Sur son clavier, entre ces deux sonorités, qu’on pouvait envisager comme le bien et le mal, il y avait toutes les autres. C’était sur ce registre qu’il excellait ; il avait des associations musicales aux tendances si légères, si aériennes, si poétiques qu’on y décelait des pluies mélodieuses, des ressacs de mers lointaines, des champs de blé mûrs ballottés par des vents caressants. Plus question de se bousculer, de râler, de s’éparpiller en regards convoiteux : toute la piste et toute la salle étaient sous le charme ; je crois même qu’il y en a qui venaient juste pour se repaître de son solo. Éclairé par quelques spots, le musicien s’employait avec son œuvre ; il ne forçait pas comme si les notes qu’il allait enfanter, guidées par une force supérieure, étaient déjà dans la trame de sa partition.

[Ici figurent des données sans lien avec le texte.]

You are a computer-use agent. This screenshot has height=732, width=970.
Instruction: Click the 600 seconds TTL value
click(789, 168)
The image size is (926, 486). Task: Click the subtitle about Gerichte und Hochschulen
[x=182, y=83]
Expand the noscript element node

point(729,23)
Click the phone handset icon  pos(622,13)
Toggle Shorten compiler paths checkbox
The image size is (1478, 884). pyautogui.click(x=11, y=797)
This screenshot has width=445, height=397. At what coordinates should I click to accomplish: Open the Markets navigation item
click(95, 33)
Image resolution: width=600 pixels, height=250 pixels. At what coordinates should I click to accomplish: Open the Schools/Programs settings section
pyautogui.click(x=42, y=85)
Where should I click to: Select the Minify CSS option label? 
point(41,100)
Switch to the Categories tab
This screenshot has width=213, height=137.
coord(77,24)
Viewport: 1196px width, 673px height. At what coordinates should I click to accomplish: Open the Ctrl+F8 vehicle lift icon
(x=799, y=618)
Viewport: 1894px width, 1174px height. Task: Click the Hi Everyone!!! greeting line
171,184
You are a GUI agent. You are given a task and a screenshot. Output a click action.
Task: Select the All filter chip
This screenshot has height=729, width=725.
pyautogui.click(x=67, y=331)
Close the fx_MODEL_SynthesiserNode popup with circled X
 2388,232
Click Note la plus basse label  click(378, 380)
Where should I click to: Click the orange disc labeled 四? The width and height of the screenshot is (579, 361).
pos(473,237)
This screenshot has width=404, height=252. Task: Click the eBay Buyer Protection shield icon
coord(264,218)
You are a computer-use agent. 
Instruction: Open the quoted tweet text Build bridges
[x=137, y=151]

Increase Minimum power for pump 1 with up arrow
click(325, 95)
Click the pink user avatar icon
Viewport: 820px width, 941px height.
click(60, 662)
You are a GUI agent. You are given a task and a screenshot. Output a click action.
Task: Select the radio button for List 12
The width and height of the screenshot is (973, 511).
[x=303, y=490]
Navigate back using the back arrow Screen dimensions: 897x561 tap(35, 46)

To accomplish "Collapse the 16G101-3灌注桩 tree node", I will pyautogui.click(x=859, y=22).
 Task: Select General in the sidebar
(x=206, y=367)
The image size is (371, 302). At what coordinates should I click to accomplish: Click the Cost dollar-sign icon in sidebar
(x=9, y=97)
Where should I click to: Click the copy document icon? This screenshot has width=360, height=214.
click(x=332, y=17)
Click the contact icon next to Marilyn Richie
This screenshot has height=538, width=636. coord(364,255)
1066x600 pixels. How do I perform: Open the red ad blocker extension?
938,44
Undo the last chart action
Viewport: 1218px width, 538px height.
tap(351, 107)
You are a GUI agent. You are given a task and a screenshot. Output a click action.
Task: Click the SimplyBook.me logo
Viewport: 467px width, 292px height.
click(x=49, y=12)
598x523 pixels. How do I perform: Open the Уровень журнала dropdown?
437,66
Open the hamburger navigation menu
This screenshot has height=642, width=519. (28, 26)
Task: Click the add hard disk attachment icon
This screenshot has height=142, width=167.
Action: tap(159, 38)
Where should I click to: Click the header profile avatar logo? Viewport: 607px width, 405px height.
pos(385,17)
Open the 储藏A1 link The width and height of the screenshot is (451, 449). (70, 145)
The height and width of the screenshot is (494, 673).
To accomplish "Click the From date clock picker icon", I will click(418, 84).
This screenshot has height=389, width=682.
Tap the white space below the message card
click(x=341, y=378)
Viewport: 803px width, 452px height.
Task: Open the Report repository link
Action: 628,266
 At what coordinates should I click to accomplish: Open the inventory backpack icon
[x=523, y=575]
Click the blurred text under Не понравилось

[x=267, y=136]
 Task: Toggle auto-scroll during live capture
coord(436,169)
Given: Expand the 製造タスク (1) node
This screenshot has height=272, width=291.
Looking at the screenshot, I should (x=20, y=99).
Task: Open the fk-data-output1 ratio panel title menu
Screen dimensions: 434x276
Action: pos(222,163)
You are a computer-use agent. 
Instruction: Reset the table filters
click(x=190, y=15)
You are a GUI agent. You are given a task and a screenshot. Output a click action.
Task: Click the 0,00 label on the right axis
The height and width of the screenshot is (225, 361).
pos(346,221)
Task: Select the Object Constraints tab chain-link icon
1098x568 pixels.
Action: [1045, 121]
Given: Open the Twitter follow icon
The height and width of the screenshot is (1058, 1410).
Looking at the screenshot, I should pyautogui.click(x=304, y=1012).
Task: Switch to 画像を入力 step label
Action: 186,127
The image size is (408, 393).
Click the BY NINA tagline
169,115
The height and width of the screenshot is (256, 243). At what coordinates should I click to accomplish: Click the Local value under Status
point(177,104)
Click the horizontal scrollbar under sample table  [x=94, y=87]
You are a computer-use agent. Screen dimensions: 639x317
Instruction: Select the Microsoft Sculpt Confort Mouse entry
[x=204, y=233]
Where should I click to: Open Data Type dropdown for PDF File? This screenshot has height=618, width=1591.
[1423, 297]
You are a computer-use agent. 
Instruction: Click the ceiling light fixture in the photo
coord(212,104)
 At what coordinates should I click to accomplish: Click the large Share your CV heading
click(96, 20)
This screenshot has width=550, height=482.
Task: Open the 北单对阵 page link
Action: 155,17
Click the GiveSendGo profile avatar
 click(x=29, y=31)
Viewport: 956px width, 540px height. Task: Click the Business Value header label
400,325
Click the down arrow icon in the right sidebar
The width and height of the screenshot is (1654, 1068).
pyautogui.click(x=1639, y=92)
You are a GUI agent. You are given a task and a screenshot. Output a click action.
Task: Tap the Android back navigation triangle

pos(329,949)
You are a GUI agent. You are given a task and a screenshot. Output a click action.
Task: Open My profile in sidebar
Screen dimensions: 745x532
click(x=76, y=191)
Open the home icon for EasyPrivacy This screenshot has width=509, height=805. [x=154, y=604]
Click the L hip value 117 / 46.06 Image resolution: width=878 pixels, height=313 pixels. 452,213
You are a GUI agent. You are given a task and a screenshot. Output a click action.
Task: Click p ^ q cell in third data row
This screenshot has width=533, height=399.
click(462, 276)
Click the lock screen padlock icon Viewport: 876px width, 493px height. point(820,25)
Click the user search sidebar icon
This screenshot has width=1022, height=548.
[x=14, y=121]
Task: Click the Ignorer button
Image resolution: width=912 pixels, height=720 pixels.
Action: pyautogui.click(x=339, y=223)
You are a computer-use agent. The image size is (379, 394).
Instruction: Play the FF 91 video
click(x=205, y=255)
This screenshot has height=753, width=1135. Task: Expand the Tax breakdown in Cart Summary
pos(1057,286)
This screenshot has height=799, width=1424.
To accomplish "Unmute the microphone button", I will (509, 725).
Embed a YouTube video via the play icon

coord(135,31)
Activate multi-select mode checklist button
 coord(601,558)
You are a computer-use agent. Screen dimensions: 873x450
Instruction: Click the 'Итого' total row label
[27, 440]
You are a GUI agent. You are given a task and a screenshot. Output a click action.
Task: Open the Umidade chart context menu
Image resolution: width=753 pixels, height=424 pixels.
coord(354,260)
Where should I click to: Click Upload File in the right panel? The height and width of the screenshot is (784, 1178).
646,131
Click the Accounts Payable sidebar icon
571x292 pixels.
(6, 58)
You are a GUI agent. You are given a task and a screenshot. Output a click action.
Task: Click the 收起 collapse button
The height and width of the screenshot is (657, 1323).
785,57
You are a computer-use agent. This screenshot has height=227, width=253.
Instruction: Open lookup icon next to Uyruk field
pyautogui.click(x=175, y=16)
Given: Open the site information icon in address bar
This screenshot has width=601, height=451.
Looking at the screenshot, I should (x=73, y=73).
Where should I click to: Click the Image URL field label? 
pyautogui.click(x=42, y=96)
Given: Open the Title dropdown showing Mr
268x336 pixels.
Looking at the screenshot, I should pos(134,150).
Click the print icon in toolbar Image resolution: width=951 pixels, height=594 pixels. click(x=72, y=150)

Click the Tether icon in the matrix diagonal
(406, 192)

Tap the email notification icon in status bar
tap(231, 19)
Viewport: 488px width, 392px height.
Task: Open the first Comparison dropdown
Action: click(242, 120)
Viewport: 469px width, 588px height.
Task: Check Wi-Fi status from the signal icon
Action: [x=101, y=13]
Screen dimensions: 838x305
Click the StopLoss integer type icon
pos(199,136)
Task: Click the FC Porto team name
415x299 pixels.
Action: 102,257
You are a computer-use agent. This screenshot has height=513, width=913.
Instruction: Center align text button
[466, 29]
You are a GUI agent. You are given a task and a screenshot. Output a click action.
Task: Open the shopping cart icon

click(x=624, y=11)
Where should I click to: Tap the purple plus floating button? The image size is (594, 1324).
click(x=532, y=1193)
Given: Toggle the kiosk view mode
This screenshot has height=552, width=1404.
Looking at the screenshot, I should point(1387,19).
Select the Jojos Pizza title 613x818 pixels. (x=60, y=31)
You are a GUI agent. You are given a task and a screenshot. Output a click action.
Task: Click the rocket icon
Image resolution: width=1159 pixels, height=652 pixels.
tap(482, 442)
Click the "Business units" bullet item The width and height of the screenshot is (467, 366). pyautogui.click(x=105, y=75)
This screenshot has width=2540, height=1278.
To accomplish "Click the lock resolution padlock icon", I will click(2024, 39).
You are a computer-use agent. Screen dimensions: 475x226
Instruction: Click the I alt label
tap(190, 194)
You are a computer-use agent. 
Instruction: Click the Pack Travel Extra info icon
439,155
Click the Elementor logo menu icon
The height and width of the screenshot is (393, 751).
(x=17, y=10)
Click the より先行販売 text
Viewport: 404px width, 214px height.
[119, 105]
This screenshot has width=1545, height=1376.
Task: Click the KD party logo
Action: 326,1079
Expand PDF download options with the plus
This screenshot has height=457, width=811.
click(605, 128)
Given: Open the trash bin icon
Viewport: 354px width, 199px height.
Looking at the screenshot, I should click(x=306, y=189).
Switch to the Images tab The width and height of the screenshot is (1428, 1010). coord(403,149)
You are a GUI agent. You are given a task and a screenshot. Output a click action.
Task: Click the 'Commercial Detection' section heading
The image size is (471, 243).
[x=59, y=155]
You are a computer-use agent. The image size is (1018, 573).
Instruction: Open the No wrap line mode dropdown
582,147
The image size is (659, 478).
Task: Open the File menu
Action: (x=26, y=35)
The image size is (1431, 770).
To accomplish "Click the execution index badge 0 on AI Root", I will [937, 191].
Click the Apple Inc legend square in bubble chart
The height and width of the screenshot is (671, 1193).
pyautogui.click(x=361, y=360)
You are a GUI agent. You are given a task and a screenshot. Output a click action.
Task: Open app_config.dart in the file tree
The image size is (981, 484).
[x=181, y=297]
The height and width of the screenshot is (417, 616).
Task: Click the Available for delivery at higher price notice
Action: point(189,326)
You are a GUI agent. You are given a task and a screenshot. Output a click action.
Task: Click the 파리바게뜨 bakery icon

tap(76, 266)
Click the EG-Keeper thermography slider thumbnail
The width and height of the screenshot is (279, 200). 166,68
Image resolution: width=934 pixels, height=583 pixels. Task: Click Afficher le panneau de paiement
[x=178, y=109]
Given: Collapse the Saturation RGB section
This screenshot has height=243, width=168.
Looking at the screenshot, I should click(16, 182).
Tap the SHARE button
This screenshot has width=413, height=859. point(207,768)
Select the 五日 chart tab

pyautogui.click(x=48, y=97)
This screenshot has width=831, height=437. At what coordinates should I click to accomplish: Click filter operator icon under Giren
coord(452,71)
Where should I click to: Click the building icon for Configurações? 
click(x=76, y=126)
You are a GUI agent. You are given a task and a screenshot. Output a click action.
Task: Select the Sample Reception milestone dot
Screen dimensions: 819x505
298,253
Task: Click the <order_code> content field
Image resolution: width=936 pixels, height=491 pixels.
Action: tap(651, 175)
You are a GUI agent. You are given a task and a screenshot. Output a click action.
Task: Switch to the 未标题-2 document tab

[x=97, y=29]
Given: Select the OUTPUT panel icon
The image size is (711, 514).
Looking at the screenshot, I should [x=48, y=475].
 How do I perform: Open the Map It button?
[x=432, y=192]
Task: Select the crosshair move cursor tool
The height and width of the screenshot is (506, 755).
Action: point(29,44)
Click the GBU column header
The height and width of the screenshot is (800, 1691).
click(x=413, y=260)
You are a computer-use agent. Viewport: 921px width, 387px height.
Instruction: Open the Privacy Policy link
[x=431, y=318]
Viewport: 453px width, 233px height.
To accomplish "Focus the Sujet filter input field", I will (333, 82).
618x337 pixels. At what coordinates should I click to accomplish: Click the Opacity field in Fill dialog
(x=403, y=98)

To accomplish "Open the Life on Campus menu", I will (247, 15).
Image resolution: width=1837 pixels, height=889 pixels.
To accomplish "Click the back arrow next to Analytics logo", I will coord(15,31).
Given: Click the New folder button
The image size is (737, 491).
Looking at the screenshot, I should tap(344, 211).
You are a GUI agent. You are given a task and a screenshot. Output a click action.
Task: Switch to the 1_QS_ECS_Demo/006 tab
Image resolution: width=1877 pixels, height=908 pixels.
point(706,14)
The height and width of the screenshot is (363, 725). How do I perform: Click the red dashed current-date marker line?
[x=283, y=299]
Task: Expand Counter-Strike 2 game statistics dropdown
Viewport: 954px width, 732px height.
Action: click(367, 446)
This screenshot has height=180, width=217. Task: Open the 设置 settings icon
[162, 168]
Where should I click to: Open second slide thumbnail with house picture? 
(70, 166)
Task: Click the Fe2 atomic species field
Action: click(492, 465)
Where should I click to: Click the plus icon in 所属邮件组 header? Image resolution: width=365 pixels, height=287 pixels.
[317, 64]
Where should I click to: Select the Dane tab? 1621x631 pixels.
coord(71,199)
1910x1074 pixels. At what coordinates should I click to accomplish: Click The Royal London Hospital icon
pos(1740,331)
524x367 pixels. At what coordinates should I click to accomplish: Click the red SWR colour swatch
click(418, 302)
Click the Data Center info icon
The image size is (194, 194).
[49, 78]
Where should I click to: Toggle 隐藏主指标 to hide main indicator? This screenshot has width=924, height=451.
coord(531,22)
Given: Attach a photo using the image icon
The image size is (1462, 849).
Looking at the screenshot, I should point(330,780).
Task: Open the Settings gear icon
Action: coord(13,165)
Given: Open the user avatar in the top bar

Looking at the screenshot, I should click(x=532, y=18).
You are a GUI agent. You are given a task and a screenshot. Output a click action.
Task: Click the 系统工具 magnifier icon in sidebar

Une fois écloses, chacune d’elles allait frapper à la porte de nos émotions les plus secrètes ; elle était comme une fleur exhalant son parfum qu’on cherchait désespérément à capturer. Une autre apportait son lot d’impressions plus subtiles, plus rares, plus sensationnelles, celles qu’on croyait ne pas avoir ou qu’on avait perdues…  

Ce que je préférais, c’est quand il improvisait ; à travers sa musique, c’est lui qui se déclarait. Facilement, je pouvais traduire son empathie, sa gentillesse, sa générosité, son bénévolat. Au tonnerre d’applaudissements qu’il recevait en échange, je n’étais pas le seul à penser comme cela. À cette heure avancée de la nuit, le Maritima chavirait d’un grand bonheur musical ; sous l’intense vibration du même diapason, la foule bigarrée communiait avec Édouard et son instrument magique…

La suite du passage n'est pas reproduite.